Australia’s energy policy appears to be filled with contradictions. Burning coal provides 60% of the nation’s electricity and Australia’s government has rejected the UN Climate Panel’s call to phase out coal by 2050. China, India, and Japan are major export markets for Australian coal, which is poised to surpass iron in 2019 as the country’s largest export. The country’s politicians are ardently pro-coal and appear to be comfortable with an energy mix that remains coal rich, despite the devastating effects that climate change is predicted to have on one of the country’s national treasures—the Great Barrier Reef. Australia’s government officials, however, continue to maintain that they will be able to meet the carbon dioxide reductions necessary to limit global temperature rise.
Big Battery Projects
Despite its zeal for fossil fuels, Australia has also undertaken some of the world’s largest battery energy storage projects. The installation of a Tesla 129 megawatt (MW) Powerpack battery at the Hornsdale Power Reserve in South Australia has improved power grid reliability and has already saved the grid operator and local power customers a third of its purchase price in its first year in operation. At the same time, the South Australia government is rolling out a “virtual power plant”—a network of up to 50,000 home solar photovoltaic panels and battery systems that will work together to potentially produce 250 MW of electrical power, reducing the necessity to build a new coal-fired power plant.

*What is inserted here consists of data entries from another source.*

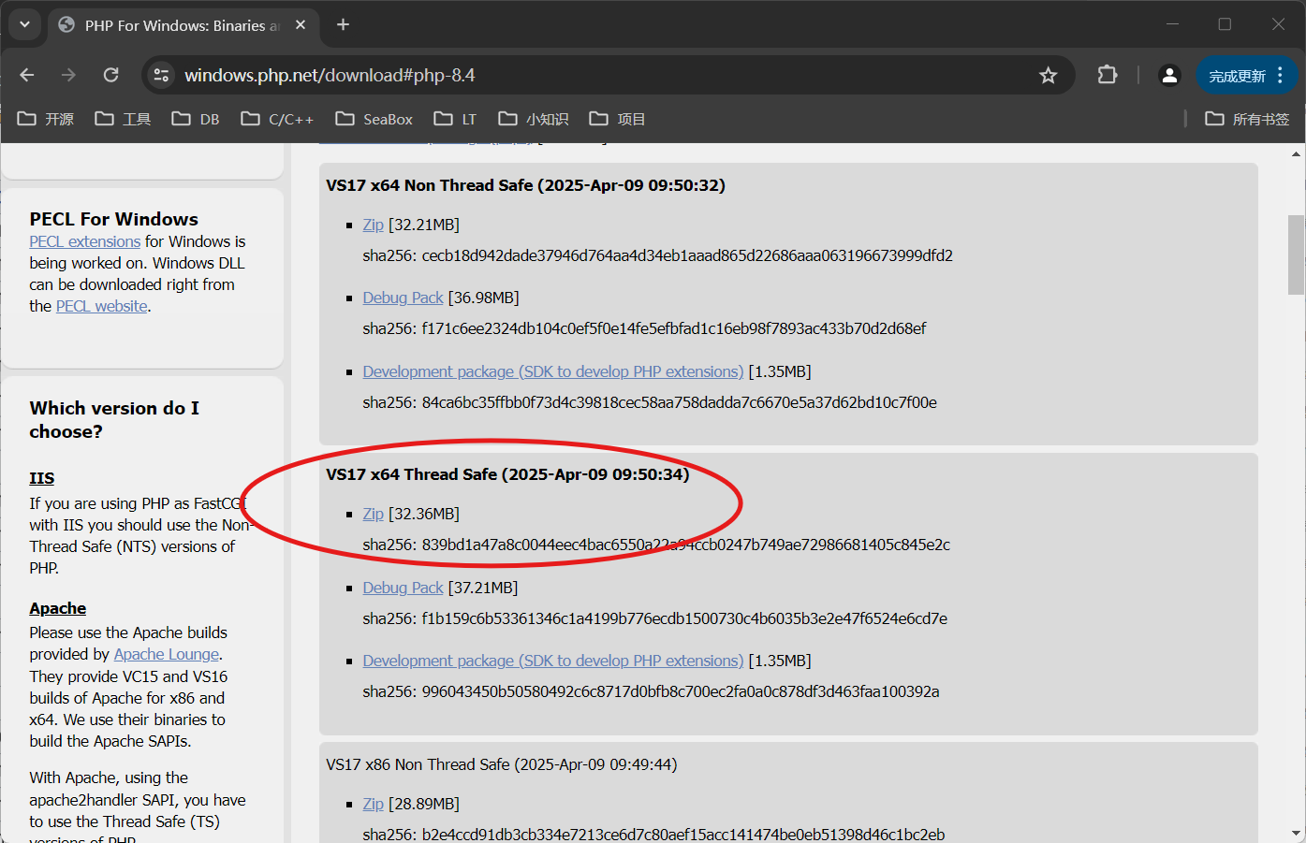1306x843 pixels.
Task: Open Debug Pack link for x64 Non Thread Safe
Action: tap(403, 298)
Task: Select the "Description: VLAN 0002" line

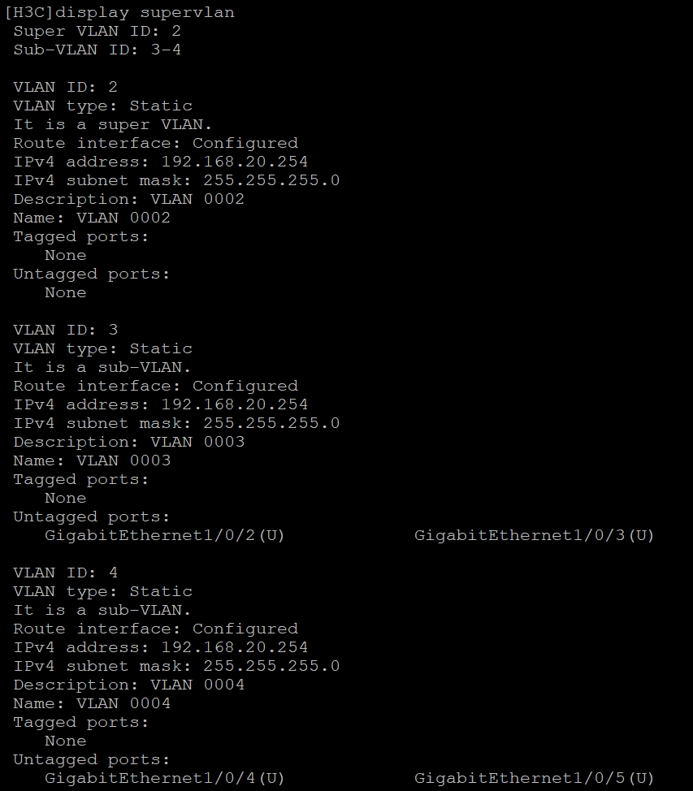Action: (128, 200)
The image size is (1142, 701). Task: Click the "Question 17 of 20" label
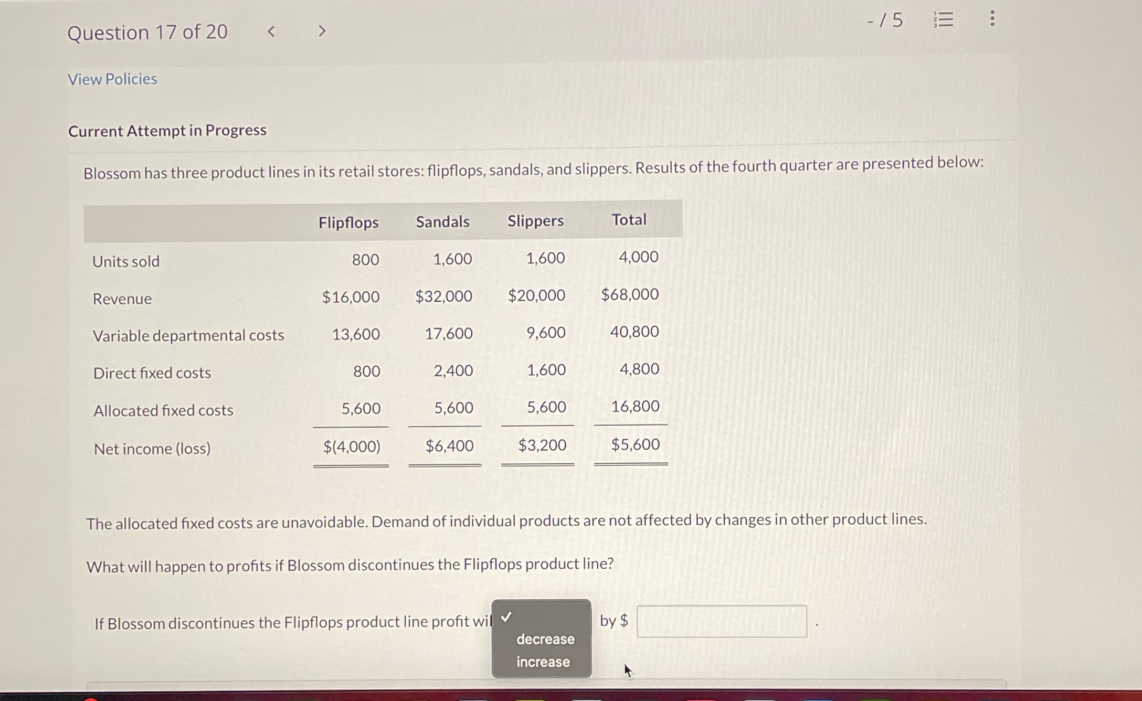pyautogui.click(x=149, y=32)

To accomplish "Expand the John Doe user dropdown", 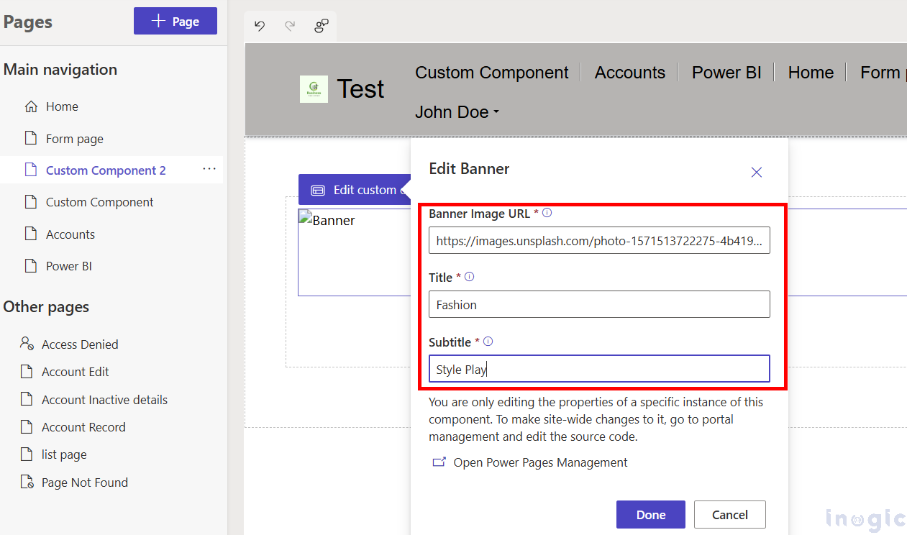I will coord(457,112).
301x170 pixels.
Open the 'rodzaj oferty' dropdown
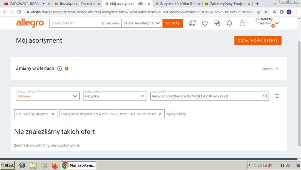(115, 96)
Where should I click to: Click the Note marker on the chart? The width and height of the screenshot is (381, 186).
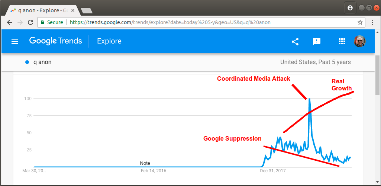(x=145, y=163)
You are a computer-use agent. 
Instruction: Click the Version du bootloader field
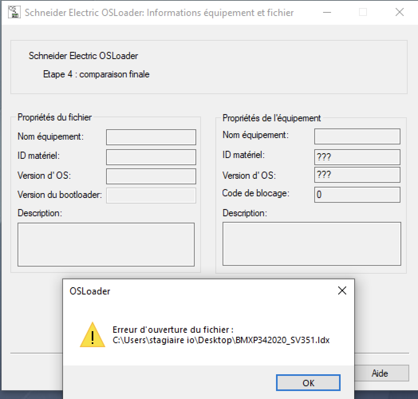point(151,196)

The latest project, located in Queensland and scheduled to begin operation in early 2019, is the Cape York Battery Power Plant. “The Cape York Battery Power Plant will be the first fully integrated, grid-connected large dispatchable solar peaker in Australia if not the world,” said Lyon Group chair David Green in a company news release. Lyon Group is the world’s leading independent developer of integrated utility-scale battery storage and renewable generation projects. It developed and sold Australia’s first grid-connected, large-scale solar PV and battery storage project.
“Dispatchable” is a term that refers to generation that can be used on demand, dispatched upon request by power grid operators. Dispatchable power can be turned on or off to meet market needs. A “peaker” is a power plant that usually runs only when there is high or “peak” demand for electricity. Typically, peakers, such as gas turbines for example, can ramp up quickly to provide an extra boost of electric energy when it is needed. Peakers tend to create electricity at a premium price.
Building a Solar Peaker
The Cape York Battery Power Plant is adjacent to the Lakeland Solar and Storage project, which was constructed by Lyon as a 13 MW solar energy production and 1.4 MW battery storage pilot project. This was Australia’s first grid-connected project that combined large scale solar and battery storage.
The Cape York Battery Power Plant is a $150 million commitment to new peaking generation and a stronger grid in north Queensland. “The 20 MW/80 MWh Fluence battery-based energy storage system plus 55 MW solar generation will dispatch firm, clean energy through a single connection point, using a single power plant controller,” according to Green. “Only a truly integrated large battery storage and solar plant can deliver dispatchable solar energy, avoiding grid destabilizing voltage and frequency fluctuations, and transitory impacts, by stabilizing the power output. This can only occur when a single power plant controller manages the project and power is dispatched through a single connection point,” he added.
Cape York Battery Power Plant will include Australia’s first four-hour duration battery system, making it the country’s first solar peaker. “Solar peakers will quickly take the place of gas peakers because their speed of dispatch, lower and more predictable operating costs and, by extension, lower risk offers unparalleled flexibility,” said Green. “Solar peakers and other four-hour duration battery storage will service a big proportion of Australia’s daily peak demand period.”